Flaky, layered Moroccan flatbreads filled with spiced chicken, onions, and herbs. Crispy on the outside, tender and savory inside—perfect for brunch, iftar, or snacks.
For the Dough:
3 cups all-purpose flour
½ cup fine semolina
1 tsp salt
1 tsp sugar
1¼ cups warm water (as needed)
Oil and melted butter for folding and frying
For the Filling:
2 cups cooked chicken (shredded or finely chopped)
1 large onion, chopped
3 garlic cloves, minced
½ bell pepper (optional), diced
1 tsp ras el hanout
½ tsp turmeric
1 tsp paprika
Salt and pepper to taste
Handful of chopped parsley or cilantro
Optional: ½ cup shredded cheese
Prepare filling by sautéing onions, garlic, and bell pepper. Add chicken and spices. Cook 5–7 minutes. Cool completely.
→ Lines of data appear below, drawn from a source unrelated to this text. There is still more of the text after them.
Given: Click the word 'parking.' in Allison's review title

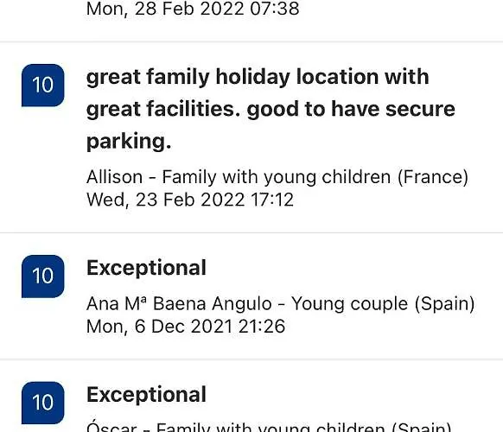Looking at the screenshot, I should (x=129, y=141).
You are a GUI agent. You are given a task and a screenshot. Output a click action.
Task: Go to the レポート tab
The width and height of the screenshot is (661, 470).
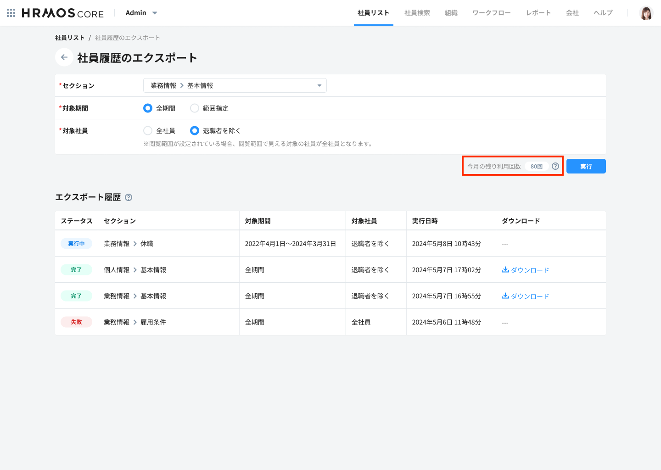[538, 13]
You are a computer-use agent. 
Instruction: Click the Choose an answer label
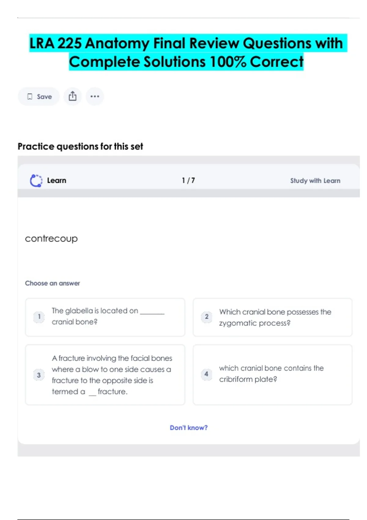coord(52,283)
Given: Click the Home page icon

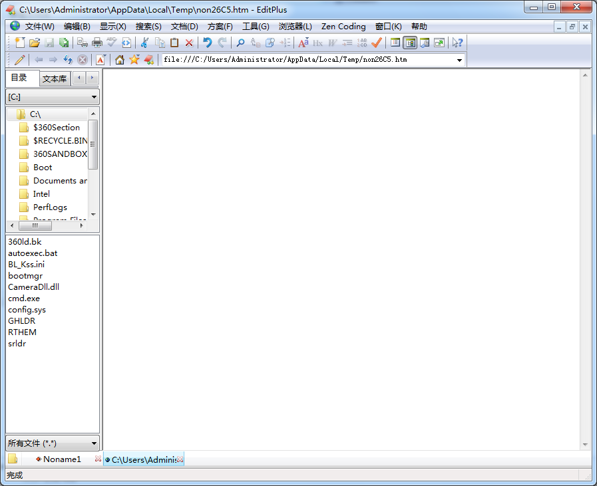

Mix flour, semolina, salt, sugar, and warm water to form a soft dough. Knead 10 minutes until smooth.
Divide into 8 balls, coat with oil, and rest 30 minutes.
On an oiled surface, stretch each ball thin. Add filling in center and fold into a square.
Fry on medium heat for 3–4 minutes per side until golden and crispy.
Serve warm with tea or sauce of choice.